Questions on the material:
1. From the article on Dunedin Hospital's mental health cuts, reproduce word for word the passage starting with "She would be" and going on through "on such transfers.".
2. Condense the paragraph of the Dunedin Hospital mental health article that opens "PSA organiser Mark Ryan said" into a short bulleted list of its main points.

-- Supplied text follows --

PSA critical of mental health reduction plan

Vivian Blake
Vivian Blake
Up to 100 members of the Public Service Association employed in mental health services at Dunedin Hospital will meet today to discuss the planned reduction in the hospital's non-acute programmes.

On Wednesday, it was confirmed measures to cope with ongoing nursing shortages and overcrowded wards for acute patients would include closing the hospital's community day programmes for up to three months.

No date has been set for the closure but concern has been expressed by both users of the service and some staff that it could lead to an increase in acute admissions.

The board is also planning to temporarily reduce the number of beds in the rehabilitation ward at Wakari Hospital, possibly by eight, but details of this are still not settled either.

At the Otago District Health Board hospital advisory committee meeting yesterday, chief operating officer Vivian Blake said a draft of the plan was expected to be put before the board at its meeting next week.

PSA organiser Mark Ryan said the problem had been around for more than three years and would not be fixed in three months. Improving pay rates and conditions, including opportunity for professional development, would make it easier to attract nurses.

At the meeting today, he expected staff would be concerned whether the board proposals were the most effective way of dealing with the situation. The association would be seeking to finalise a protocol in respect of any temporary relocation of nurses.

New Zealand Nurses Organisation Otago organiser Lorraine Lobb said there was a risk that patients using the day programme could end up as acute patients but it would have been a bigger risk to close a lot of beds in the acute area.

She would be monitoring the situation closely to ensure that the board would re-evaluate the situation if closing the day programmes was causing more problems than it solved.

She did not believe more money would solve the problem. Her members were feeling their safe practice was at risk.

Mrs Blake told the advisory committee the board had been offered the use of two acute beds by the Southland board should they need them and they were also looking to the South Canterbury and Canterbury boards for any help they could offer.

The board already uses Ashburn Clinic when its acute wards become overcrowded. During this financial year, it has spent $232,000 on such transfers.

-- Supplied text concluded --
-- Given data follows --

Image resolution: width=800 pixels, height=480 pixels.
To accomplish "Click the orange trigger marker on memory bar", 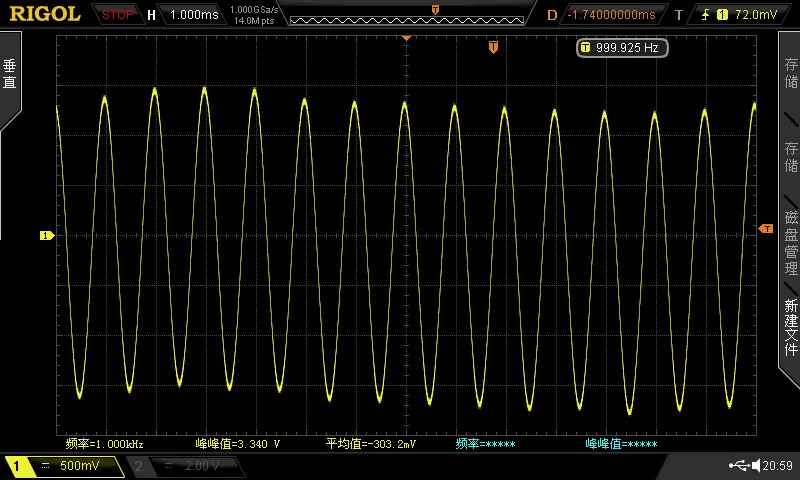I will 435,9.
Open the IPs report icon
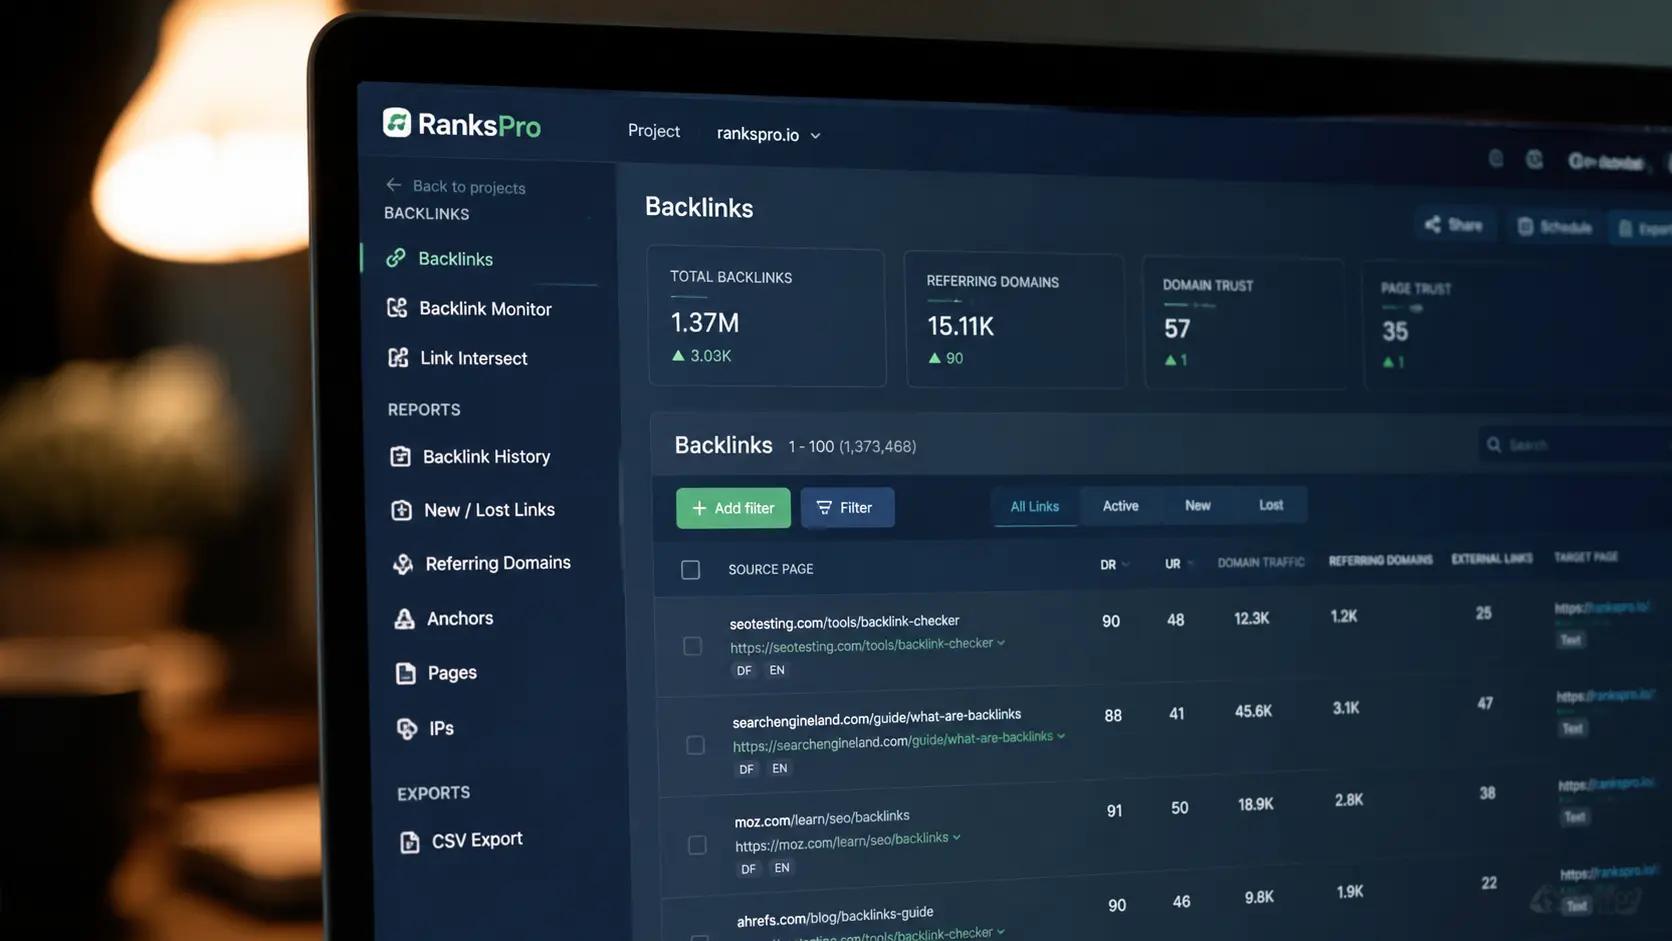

-- Given data concluded --

Solved tasks:
1.
She would be monitoring the situation closely to ensure that the board would re-evaluate the situation if closing the day programmes was causing more problems than it solved.

She did not believe more money would solve the problem. Her members were feeling their safe practice was at risk.

Mrs Blake told the advisory committee the board had been offered the use of two acute beds by the Southland board should they need them and they were also looking to the South Canterbury and Canterbury boards for any help they could offer.

The board already uses Ashburn Clinic when its acute wards become overcrowded. During this financial year, it has spent $232,000 on such transfers.

2.
- PSA organiser Mark Ryan: the problem has existed for over three years and won't be fixed in three months.
- Better pay and conditions, including professional development opportunities, would help attract nurses.